··· Data for this exercise ···
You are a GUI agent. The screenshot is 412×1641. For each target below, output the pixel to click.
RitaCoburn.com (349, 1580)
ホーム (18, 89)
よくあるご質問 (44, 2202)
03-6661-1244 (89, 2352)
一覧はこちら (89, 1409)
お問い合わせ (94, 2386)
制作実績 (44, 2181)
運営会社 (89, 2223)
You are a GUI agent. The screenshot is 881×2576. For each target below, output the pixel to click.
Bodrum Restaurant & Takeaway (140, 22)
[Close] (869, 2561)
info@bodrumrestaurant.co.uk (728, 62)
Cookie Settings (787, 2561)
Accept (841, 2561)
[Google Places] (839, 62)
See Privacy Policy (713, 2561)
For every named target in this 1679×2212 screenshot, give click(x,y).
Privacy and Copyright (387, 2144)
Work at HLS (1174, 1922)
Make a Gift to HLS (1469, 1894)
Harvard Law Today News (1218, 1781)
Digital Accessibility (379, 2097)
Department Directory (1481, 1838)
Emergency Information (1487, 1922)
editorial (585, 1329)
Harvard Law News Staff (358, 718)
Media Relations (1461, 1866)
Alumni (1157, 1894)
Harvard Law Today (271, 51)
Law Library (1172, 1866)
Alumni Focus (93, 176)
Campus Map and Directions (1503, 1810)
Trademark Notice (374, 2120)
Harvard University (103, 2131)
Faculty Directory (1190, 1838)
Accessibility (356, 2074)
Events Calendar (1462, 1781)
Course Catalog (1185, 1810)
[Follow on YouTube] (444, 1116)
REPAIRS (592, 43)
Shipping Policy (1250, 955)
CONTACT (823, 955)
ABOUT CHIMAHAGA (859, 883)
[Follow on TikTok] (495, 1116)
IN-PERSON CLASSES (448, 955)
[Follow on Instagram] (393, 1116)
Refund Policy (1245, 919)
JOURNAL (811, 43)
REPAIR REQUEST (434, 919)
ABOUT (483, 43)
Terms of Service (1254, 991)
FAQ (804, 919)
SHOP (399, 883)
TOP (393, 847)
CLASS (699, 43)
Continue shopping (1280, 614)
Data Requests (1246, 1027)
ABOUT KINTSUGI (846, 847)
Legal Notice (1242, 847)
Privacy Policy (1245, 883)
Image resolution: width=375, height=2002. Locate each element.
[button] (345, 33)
···
Work request: In the entries, the line containing "ABOUT (483, 43)" and every line after it through the last are to be duplicated exactly, and no other line is to be included.

Exercise result:
ABOUT (483, 43)
Terms of Service (1254, 991)
FAQ (804, 919)
SHOP (399, 883)
TOP (393, 847)
CLASS (699, 43)
Continue shopping (1280, 614)
Data Requests (1246, 1027)
ABOUT KINTSUGI (846, 847)
Legal Notice (1242, 847)
Privacy Policy (1245, 883)
Image resolution: width=375, height=2002. Locate each element.
[button] (345, 33)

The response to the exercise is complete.